> _ТЕКСТ ДЛЯ ЧТЕНИЯ_:
--

Шрифт:
Бродский называет хлебом облака – в составе перифразы перистым, рыхлым, единым хлебом / души. Этот троп отсылает к традиционной поэтике XVIII–XIX веков своей структурой, но у Бродского он лексически совсем не стандартен. Позиция анжамбемана ритмически разъединяет слова хлеб и душа, но они объединены генитивной метафорой [62] .
Небо можно представить себе заваленным чем-то только в том случае, если на него это «что-то» набросали сверху, субъектом такого действия может мыслиться божество.
62
Ср. анализ метафоры жрал хлеб изгнания, не оставляя корок: Полухина, 2002: 146–147; 156.

--

> _ПОКАЗАННЫЕ СВЕДЕНИЯ_:
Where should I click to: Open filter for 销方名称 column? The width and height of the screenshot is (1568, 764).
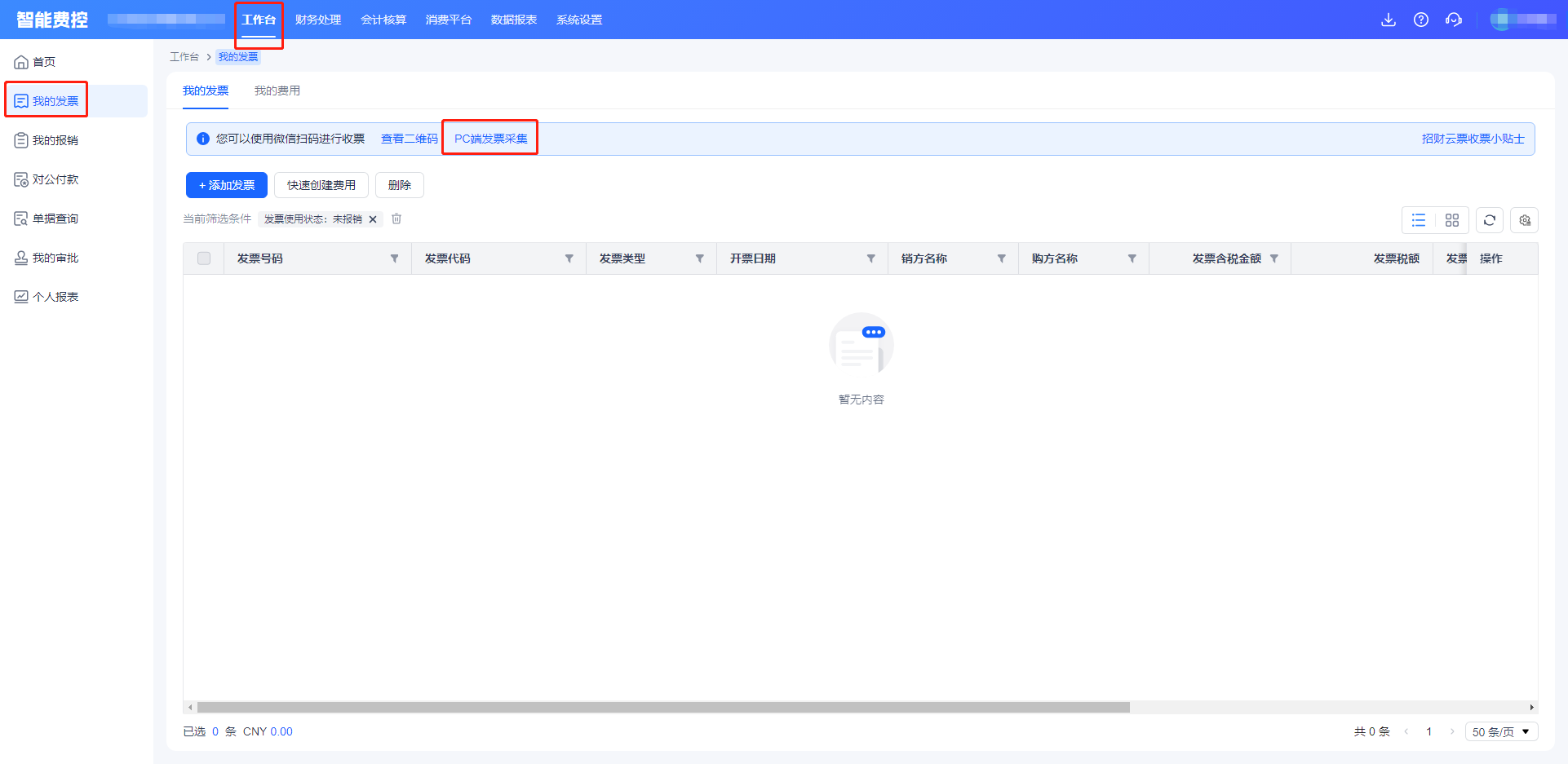(x=1001, y=258)
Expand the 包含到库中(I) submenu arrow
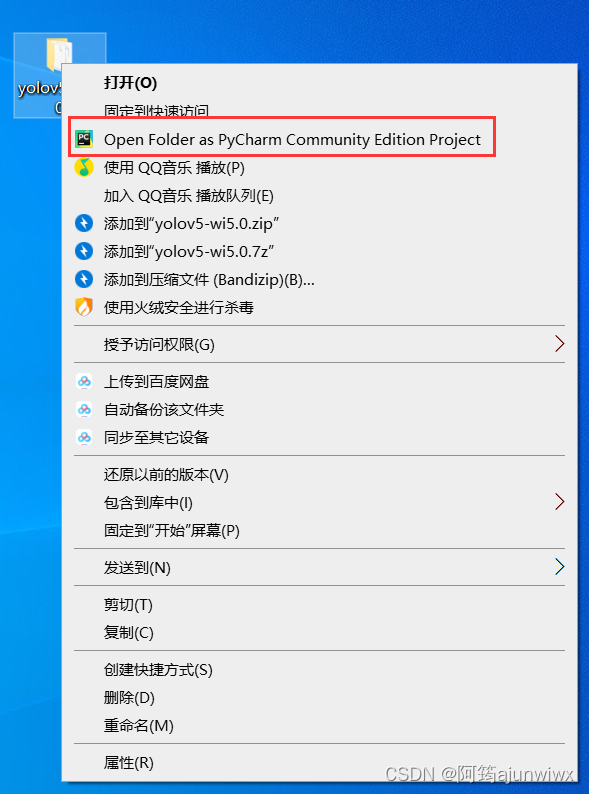Viewport: 589px width, 794px height. 559,502
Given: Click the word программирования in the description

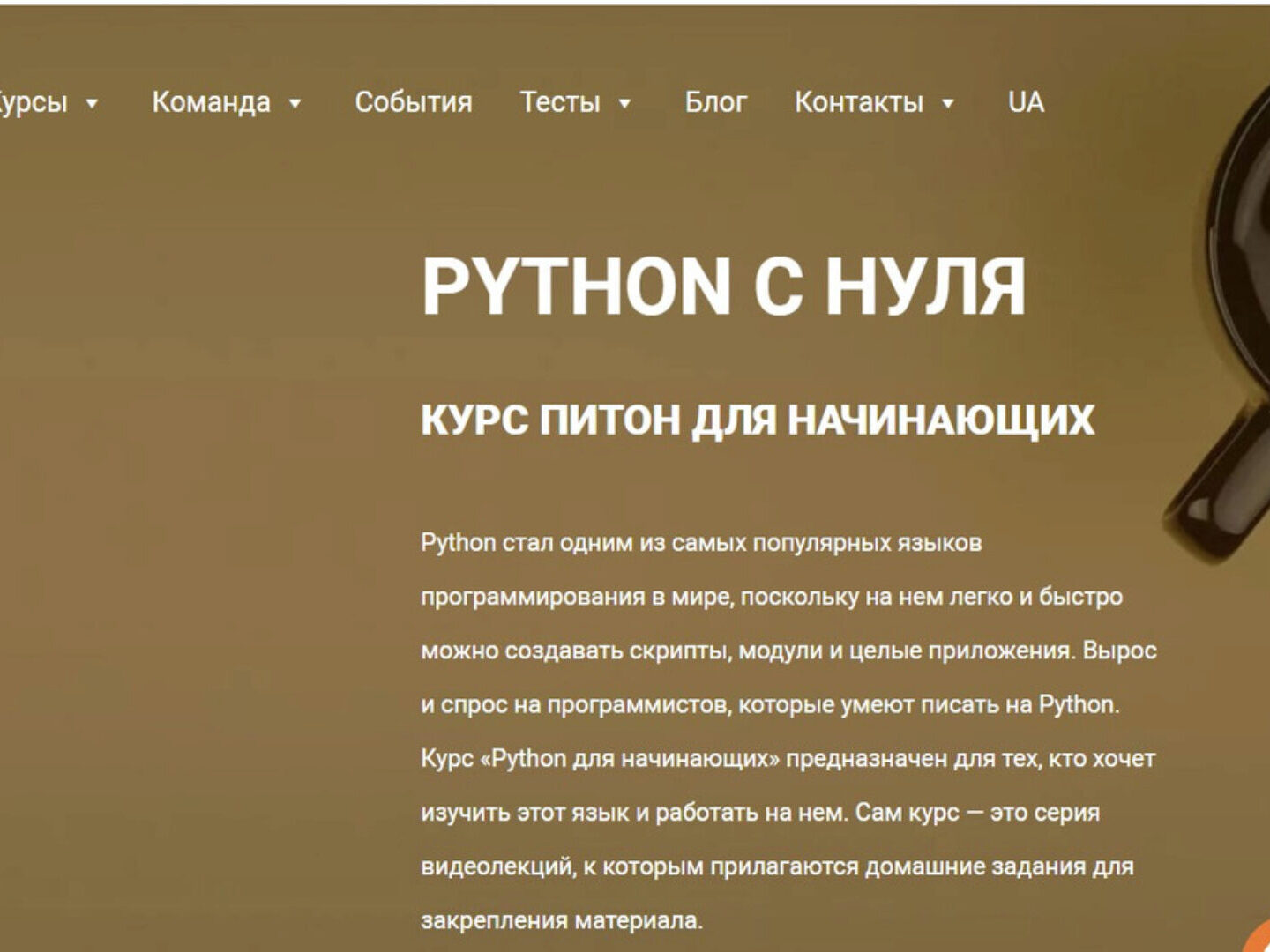Looking at the screenshot, I should click(533, 597).
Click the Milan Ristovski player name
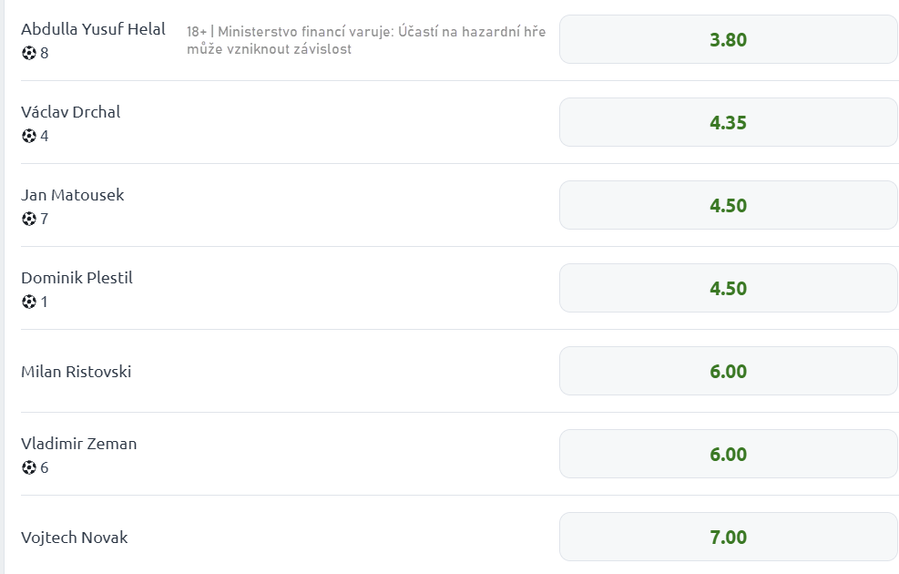 [x=76, y=372]
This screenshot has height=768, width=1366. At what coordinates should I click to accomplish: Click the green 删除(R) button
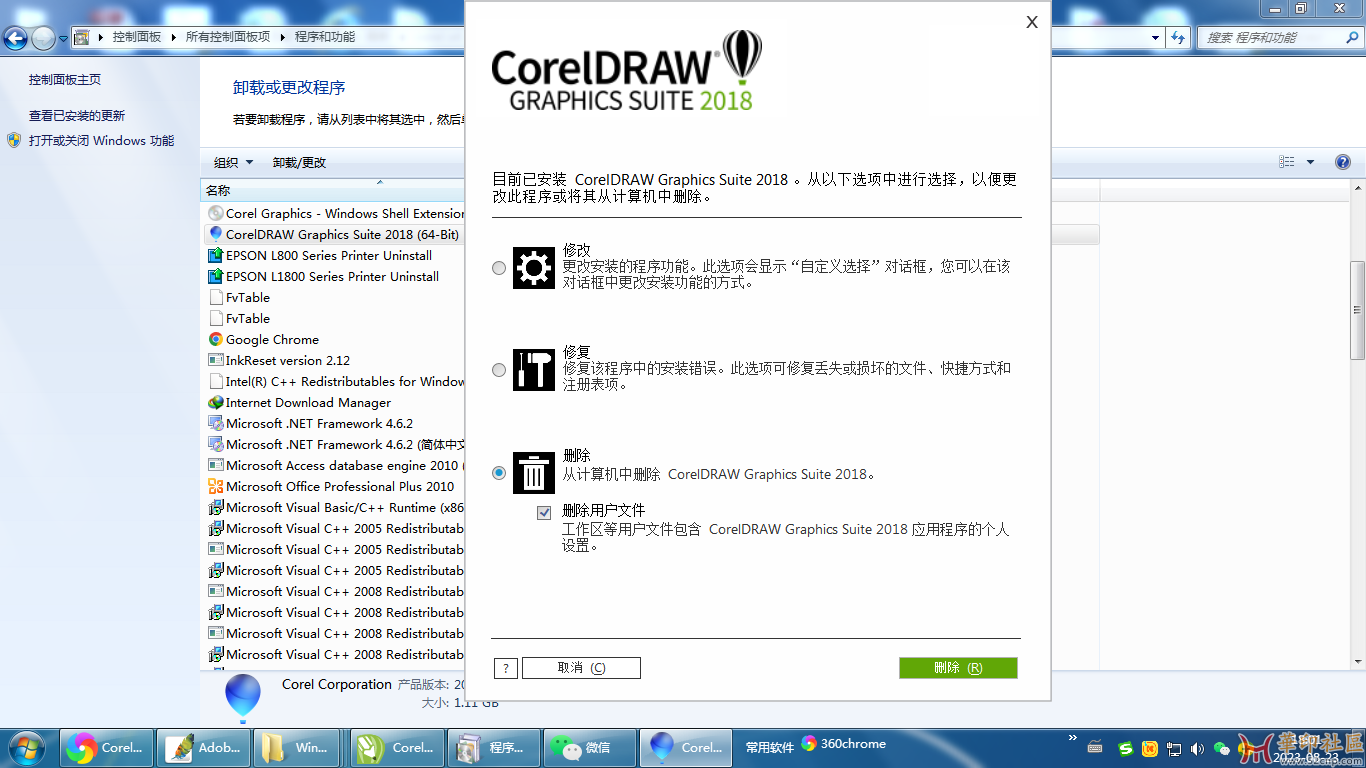[958, 668]
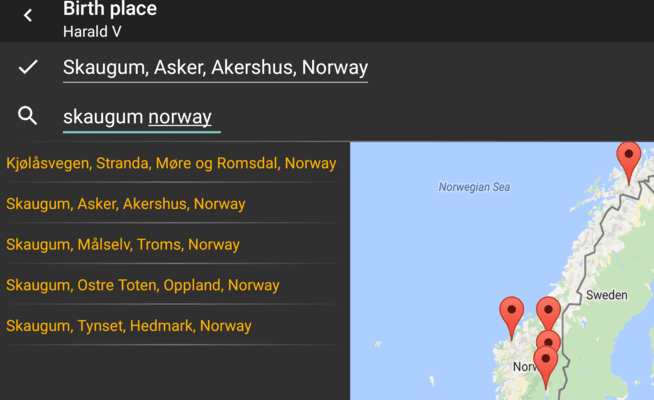Screen dimensions: 654x400
Task: Click the Harald V subtitle
Action: pos(92,31)
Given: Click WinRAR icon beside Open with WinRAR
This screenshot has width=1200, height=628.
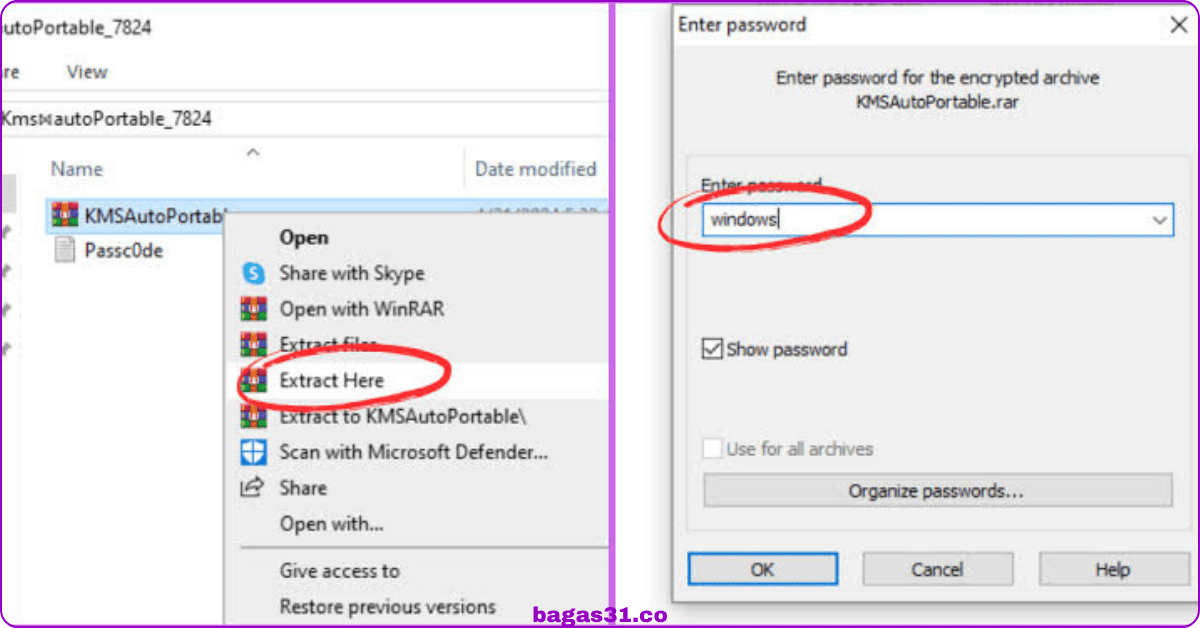Looking at the screenshot, I should (255, 309).
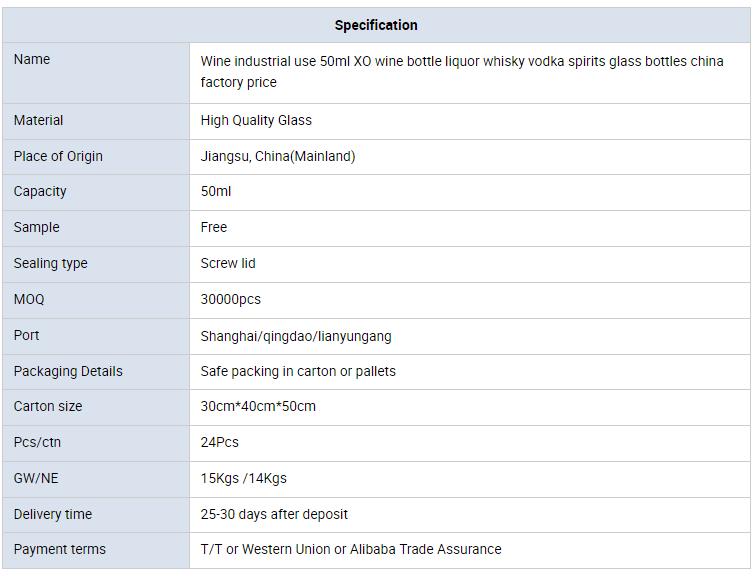Screen dimensions: 754x576
Task: Click the 24Pcs value cell
Action: [470, 443]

--

> _ЗАДАНИЕ_:
Как кратко, в виде списка, передать абзац текста, начинающийся словами «Бродский называет хлебом облака»? Составьте такой список, сохранив основные факты. Записи взяты из другого источника.

> _ОТВЕТ_:
- Бродский называет облака хлебом в перифразе «перистым, рыхлым, единым хлебом / души».
- По своей структуре этот троп отсылает к традиционной поэтике XVIII–XIX веков, но лексически у Бродского он совсем не стандартен.
- Анжамбеман ритмически разъединяет слова «хлеб» и «душа», но их объединяет генитивная метафора.